§ **To do**: Range to output from the entries below: the line containing "Click the browser address bar URL" through the line containing "Open the Library painter building icon". Set it down exactly, ends included, nothing else.

== Study material

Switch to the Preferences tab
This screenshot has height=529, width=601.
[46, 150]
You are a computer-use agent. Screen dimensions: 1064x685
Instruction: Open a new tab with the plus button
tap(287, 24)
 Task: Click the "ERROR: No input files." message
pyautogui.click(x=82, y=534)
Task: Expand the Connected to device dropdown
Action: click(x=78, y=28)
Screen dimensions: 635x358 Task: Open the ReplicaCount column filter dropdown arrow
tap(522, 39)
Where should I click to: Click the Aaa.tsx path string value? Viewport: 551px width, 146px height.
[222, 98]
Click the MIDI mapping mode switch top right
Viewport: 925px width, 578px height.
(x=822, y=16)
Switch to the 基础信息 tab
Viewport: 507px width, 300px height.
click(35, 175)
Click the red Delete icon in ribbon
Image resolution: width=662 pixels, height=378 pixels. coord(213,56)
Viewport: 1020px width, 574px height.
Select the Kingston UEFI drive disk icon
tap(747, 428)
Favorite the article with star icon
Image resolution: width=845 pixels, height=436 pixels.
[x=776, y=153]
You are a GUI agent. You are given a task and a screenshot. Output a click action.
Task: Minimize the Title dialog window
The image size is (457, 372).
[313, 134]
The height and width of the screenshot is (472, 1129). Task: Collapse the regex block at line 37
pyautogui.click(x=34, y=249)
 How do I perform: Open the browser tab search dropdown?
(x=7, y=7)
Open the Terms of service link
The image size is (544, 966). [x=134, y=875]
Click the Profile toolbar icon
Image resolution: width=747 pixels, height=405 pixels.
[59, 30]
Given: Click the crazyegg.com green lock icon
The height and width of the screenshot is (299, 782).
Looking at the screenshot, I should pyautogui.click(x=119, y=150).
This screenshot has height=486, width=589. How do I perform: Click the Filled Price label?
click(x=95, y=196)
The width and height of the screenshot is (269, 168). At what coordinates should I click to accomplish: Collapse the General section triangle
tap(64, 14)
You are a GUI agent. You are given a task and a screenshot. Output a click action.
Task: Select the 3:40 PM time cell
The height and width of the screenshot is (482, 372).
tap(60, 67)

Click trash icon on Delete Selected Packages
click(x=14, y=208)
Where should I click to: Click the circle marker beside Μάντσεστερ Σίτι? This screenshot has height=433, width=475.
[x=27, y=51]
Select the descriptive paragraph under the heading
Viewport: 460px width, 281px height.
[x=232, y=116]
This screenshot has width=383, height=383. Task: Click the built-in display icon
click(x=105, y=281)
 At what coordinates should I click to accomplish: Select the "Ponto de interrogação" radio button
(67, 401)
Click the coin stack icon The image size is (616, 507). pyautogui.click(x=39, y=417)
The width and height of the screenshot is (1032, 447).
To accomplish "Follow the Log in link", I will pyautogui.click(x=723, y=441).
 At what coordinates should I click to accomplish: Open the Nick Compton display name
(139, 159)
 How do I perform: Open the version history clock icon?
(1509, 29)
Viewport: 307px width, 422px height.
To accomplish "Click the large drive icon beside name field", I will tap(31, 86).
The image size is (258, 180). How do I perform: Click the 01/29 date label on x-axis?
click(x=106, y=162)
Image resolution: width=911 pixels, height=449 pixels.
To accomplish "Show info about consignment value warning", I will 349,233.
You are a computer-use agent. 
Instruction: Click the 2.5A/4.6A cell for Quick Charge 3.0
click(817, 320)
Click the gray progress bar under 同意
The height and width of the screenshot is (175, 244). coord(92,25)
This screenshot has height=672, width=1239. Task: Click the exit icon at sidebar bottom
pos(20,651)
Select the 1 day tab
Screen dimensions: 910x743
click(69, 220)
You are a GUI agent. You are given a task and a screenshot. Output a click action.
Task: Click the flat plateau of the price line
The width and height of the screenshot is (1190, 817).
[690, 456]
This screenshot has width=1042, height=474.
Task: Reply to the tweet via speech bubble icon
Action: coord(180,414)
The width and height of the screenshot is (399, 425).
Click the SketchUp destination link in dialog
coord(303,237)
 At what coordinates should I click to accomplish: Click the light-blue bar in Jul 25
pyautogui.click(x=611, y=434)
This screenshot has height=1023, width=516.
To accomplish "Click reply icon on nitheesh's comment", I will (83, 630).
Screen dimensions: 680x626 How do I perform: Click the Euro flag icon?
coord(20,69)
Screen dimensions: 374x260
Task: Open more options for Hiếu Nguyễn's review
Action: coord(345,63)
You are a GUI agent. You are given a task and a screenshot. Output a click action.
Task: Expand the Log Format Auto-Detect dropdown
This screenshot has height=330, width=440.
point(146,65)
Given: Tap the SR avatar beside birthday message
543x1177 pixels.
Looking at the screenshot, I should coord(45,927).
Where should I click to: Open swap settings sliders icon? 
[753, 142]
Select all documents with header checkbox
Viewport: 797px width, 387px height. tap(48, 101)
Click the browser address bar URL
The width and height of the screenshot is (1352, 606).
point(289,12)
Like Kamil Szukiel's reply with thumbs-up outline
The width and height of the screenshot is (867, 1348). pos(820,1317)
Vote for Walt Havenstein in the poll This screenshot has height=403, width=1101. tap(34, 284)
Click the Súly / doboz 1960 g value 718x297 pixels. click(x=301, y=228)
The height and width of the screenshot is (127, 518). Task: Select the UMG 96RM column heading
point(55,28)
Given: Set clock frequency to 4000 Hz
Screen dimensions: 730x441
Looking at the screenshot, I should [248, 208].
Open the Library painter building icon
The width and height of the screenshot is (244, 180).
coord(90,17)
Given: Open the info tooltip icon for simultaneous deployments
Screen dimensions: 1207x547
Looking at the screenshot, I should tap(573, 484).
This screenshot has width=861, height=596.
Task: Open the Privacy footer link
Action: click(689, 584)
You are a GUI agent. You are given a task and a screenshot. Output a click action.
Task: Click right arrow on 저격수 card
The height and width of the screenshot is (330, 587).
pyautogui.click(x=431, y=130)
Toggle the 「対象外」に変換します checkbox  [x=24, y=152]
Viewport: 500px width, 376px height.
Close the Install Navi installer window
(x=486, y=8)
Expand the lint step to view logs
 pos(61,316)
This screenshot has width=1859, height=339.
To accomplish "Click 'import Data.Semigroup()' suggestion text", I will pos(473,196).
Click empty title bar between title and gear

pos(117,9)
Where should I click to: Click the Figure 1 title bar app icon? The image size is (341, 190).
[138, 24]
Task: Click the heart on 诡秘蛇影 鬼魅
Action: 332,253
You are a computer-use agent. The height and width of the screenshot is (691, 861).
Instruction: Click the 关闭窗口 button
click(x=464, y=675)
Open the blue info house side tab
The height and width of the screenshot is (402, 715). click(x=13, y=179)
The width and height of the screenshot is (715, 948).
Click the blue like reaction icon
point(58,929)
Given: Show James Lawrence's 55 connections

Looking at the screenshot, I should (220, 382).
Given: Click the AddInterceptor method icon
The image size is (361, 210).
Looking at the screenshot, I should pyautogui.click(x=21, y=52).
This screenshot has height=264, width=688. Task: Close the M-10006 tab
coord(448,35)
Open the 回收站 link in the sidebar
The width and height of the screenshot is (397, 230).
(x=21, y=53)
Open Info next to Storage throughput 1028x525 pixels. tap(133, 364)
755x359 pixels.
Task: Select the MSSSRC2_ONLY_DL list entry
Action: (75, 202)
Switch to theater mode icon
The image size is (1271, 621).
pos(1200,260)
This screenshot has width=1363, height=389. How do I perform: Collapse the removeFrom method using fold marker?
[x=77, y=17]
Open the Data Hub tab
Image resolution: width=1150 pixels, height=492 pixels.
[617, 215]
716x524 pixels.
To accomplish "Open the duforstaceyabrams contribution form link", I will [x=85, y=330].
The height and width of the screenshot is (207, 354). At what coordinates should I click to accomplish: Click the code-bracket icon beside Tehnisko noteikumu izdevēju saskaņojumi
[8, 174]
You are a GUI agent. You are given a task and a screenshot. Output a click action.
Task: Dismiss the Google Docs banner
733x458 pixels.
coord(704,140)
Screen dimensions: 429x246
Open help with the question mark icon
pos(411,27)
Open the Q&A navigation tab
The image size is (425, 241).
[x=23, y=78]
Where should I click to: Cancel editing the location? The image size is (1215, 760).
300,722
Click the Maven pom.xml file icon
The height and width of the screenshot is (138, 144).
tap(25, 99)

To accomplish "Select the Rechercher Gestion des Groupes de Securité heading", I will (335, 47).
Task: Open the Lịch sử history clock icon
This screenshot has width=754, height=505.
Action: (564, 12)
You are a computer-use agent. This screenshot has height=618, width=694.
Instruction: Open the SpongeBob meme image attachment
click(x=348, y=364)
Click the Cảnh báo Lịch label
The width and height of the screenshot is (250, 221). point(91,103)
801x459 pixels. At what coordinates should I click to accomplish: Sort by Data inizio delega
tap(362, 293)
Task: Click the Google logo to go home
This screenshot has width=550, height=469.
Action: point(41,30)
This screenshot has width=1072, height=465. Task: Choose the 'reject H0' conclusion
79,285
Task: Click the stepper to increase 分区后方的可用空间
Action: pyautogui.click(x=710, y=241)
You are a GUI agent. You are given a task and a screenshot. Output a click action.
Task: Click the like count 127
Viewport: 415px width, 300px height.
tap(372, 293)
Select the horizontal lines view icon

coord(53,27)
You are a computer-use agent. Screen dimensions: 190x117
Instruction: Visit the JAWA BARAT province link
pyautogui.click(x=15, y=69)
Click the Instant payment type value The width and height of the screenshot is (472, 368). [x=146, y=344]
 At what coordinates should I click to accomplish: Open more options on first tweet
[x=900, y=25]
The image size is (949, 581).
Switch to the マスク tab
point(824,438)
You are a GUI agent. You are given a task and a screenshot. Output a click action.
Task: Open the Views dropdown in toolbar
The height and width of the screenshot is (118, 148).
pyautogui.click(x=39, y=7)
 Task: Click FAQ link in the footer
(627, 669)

====

§ **Answer to this exercise**:
Click the browser address bar URL
The width and height of the screenshot is (1352, 606).
point(289,12)
Like Kamil Szukiel's reply with thumbs-up outline
The width and height of the screenshot is (867, 1348). pos(820,1317)
Vote for Walt Havenstein in the poll This screenshot has height=403, width=1101. tap(34, 284)
Click the Súly / doboz 1960 g value 718x297 pixels. click(x=301, y=228)
The height and width of the screenshot is (127, 518). Task: Select the UMG 96RM column heading
point(55,28)
Given: Set clock frequency to 4000 Hz
Screen dimensions: 730x441
Looking at the screenshot, I should [248, 208].
Open the Library painter building icon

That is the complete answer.